Menteri Ketenagakerjaan M. Hanif Dhakiri menyebut peluncuran Sisnaker merupakan salah satu upaya pihaknya dalam mewujudkan pelayanan terpadu satu pintu atau single service. Dia menilai, selama ini pelayanan publik yang diberikan oleh Kemenaker masih belum efisien lantaran harus dilakukan secara terpisah atau tidak ada integrasi antar unit atau kementerian/lembaga terkait
"Kami ada lebih dari 85 website beragam informasi. Ibarat pintu, pintunya banyak sekali. Kalau orang masuk ke beberapa layanan, masuknya berkali-kali, itu [jadi] tidak efisien," katanya usai meluncurkan Sisnaker di Gedung Kemenaker, Jakarta, Jumat (27/9/2019).

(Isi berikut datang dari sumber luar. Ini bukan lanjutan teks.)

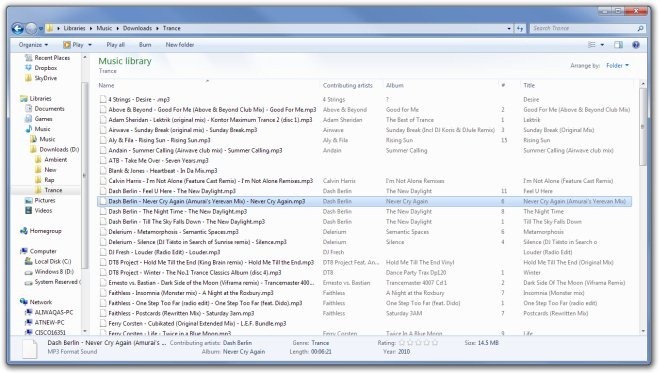Click the New folder button

coord(180,45)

Hanif berharap kehadiran Sisnaker semakin mempermudah masyarakat untuk mengakses seluruh pelayanan Kemnaker yang berjumlah 16 layanan. Adapun layanan tersebut adalah layanan pelatihan kerja, pemagangan, penggunaan tenaga kerja asing, wajib lapor ketenagakerjaan di perusahaan, sertifikasi, dan Karirhub.
Kemudian layanan Standardisasi Kompetensi Kerja Nasional Indonesia (SKKNI), produktivitas, peraturan perusahaan dan perjanjian kerja bersama (PKB), izin Keselamatan dan Kesehatan Kerja (K3) dan Sistem Manajemen Kesehatan, dan Keselamatan Kerja (SMK3), serta bantuan yang seluruhnya bisa bisa diakses melalui laman web www.kemenaker.go.id.

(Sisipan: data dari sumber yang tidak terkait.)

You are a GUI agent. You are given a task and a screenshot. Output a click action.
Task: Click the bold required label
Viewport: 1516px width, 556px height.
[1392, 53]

"Semua ini akhirnya dilakukan secara terintegrasi dengan kementerian/lembaga terkait. Saya minta seluruh jajaran di Kemenaker untuk segera menyelesaikan proses integrasinya. Jangan sampai ada platform yg beda-beda," tegas Hanif.
Menurut Hanif, ekosistem ketenagakerjaan di Tanah Air selain tidak efisien juga sangat kaku. Hal tersebut membuat Indonesia tidak dianggap sebagai negara yang menarik bagi investor untuk menanamkan modalnya.
"[Sebanyak] 33 perusahaan relokasi dari China tidak ada yang ke Indonesia, daya saing kita kalah. Salah satunya faktor daya saing ini adalah ekosistem tenaga kerja yang terlalu kaku," ungkapnya.
Hanif menambahkan selama ini investor atau pelaku usaha di dalam negeri mengalami kesulitan untuk mencari tenaga kerja yang terampil atau punya keahlian di bidangnya masing-masing. Pasalnya, saat ini lulusan Sekolah Dasar (SD) dan Sekolah Menengah Pertama (SMP) masih mendominasi angkatan kerja dengan persentase mencapai 58%.
Hanif pun mengaku dirinya sering menemukan keluhan terkait dengan hubungan industrial seperti masalah upah minimum dan pemutusan hubungan kerja (PHK).
“Pendeknya saya ingin katakan, [Kemenaker] perlu mentransformasikan ekosistem tenaga kerja [di Indonesia] agar lebih fleksibel,” pungkasnya.